- [ЗАДАНИЯ]:
A – Переведите на английский язык предложение из отрывка о поэзии Фроста: «Иллюзия, впрочем, длится одну секунду, и земля тут же требует своего пленника обратно – отринуть реальные законы нельзя даже в смелом полете воображения».
B – Пожалуйста, перепишите без изменений часть отрывка о поэзии Фроста, которая открывается словами «Однако разобщенность оставалась» и завершается словами «смелом полете воображения.».
C – Какой русский поэт, согласно отрывку о поэзии Фроста, так же, как Фрост, наделил природу способностью распознавать добро и зло?

- [ОТРЫВОК ИЗ ДОКУМЕНТА]:
И намечаются, а порой непосредственно дают о себе знать сложные отношения между участниками этого непрерывного диалога, каким была вся поэзия Фроста. Природа являет образ мира как красоты, и рядом с нею неизбежно суетными, даже ничтожными оказываются людские заботы, измеряемые иной, и куда более прозаичной мерой. Однако это, по сути, романтическое противопоставление затрагивает лишь самый верхний слой содержания философской лирики Фроста. Потому что природа у него – это и образ мира как хаоса, остающегося неукрощенным и отталкивающего личность какой-то скрытой в нем угрозой. Она влечет к себе, и она же останавливает каждого, кто простодушно откликнется на ее зов, - Фрост знал, что есть черта, дальше которой человеку не дано проникнуть в тайну мироздания, и знал, что любые попытки переступить эту границу, разрушить эту стену пагубны для самого человека. Природу он – как в русской поэзии Заболоцкий – наделил способностью распознавать добро и зло, истину и ложь в этическом значении этих понятий, и его идеалом, конечно, было не соперничество человека и природы, а их живое единство, помогающее преодолеть разобщенность.

Однако разобщенность оставалась реальным фактом, и она откликнется в стихотворениях Фроста не только впрямую, но подчас очень усложненными метафорами, возникающими в подчеркнуто обыденном контексте. Есть у него стихи о мальчишках, которые раскачиваются на гибких ветвях березы, способных подбросить напружинившееся тело высоко в небо, словно бы земное притяжение на миг перестает существовать. Иллюзия, впрочем, длится одну секунду, и земля тут же требует своего пленника обратно – отринуть реальные законы нельзя даже в смелом полете воображения.

- [СТРОКИ]:

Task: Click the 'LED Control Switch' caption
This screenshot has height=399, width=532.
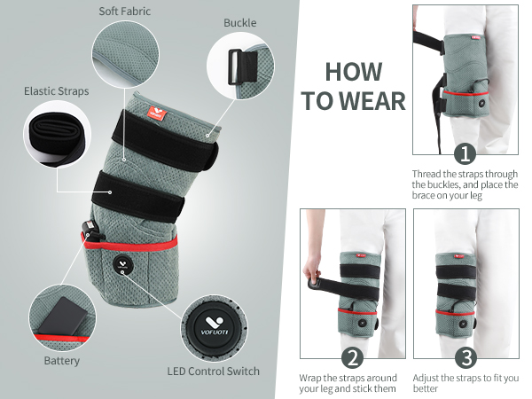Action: pyautogui.click(x=213, y=370)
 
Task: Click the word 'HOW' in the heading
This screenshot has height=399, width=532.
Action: pyautogui.click(x=354, y=72)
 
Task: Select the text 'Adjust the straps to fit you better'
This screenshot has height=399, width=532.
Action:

- [РЕШЕНИЯ НИЖЕ]:
A – The illusion, however, lasts only a second, and the earth at once demands its captive back – real laws cannot be cast off even in a bold flight of imagination.

B –
Однако разобщенность оставалась реальным фактом, и она откликнется в стихотворениях Фроста не только впрямую, но подчас очень усложненными метафорами, возникающими в подчеркнуто обыденном контексте. Есть у него стихи о мальчишках, которые раскачиваются на гибких ветвях березы, способных подбросить напружинившееся тело высоко в небо, словно бы земное притяжение на миг перестает существовать. Иллюзия, впрочем, длится одну секунду, и земля тут же требует своего пленника обратно – отринуть реальные законы нельзя даже в смелом полете воображения.

C – Заболоцкий.